Earlier this autumn, the board of SOG knocked through a sale of the two subsidiaries Sensomar AS and Sealab AS to the Oslo firm CageEye. The settlement was EUR 9.5 million, with the settlement in CageEye shares.
The transaction priced CageEye, which in 2019 had a turnover of EUR 0.4 million, to a total of EUR 120 million. However, the acquisition offer was conditional on the cancellation of the Sealab debt, of EUR 1.1 million, by shareholders participating in a share issue in CageEye.
Debt-free
But now the parent company SOG has filed for bankruptcy.

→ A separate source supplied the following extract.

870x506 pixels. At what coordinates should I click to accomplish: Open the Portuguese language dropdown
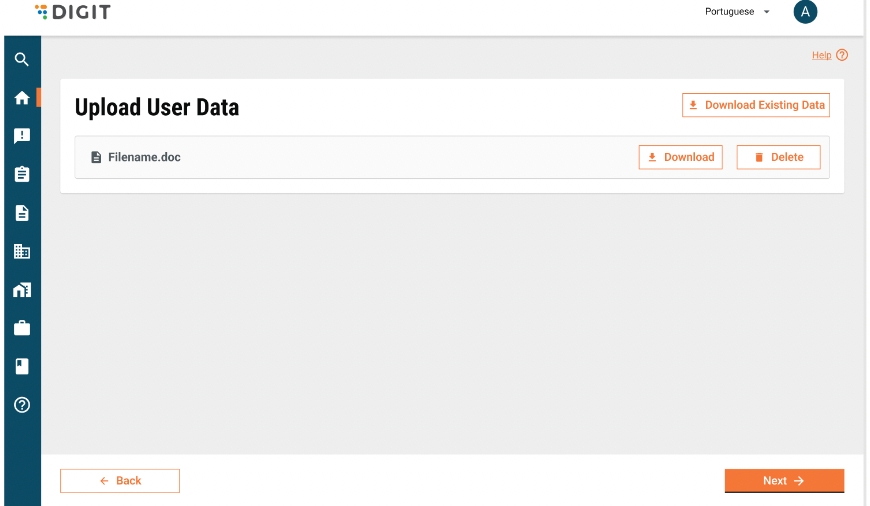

“That’s right,” Sven Ivar Laugaland, senior adviser at Sør-Trøndelag District Court, told SalmonBusiness. Laugaland added that lawyer John Aksel Stav, at the law firm Bjerkan Stav, has been appointed as the trustee.
At year-end, SOG had a balance sheet of EUR 4 million, all of which was equity.
Documentation
In connection with the sale of the two mentioned subsidiaries to CageEye, chairman of SOG, lawyer Ståle Spjøtvold, stated that the acquirer was looking for three things: “One was the shareholders behind, which they could have envisioned to get into the ownership side of CageEye and Bluegrove. The other was the staff, the expertise one had there. And the third was to get documentation of their valuation on the company of 120 million euros, which they will spend further in the series-b issue,” Spjøtvold said at a shareholder meeting conducted over video conference on 26 August.
Spjøtvold did not wish to comment on the bankruptcy proceedings.
“All inquiry into the matter is to be requested by the trustee John Aksel Stav,” he wrote in an email to SalmonBusiness.
Manager John Aksel Stav informed in a text message that he was busy in a meeting, but will call SalmonBusiness as soon as this he was finished.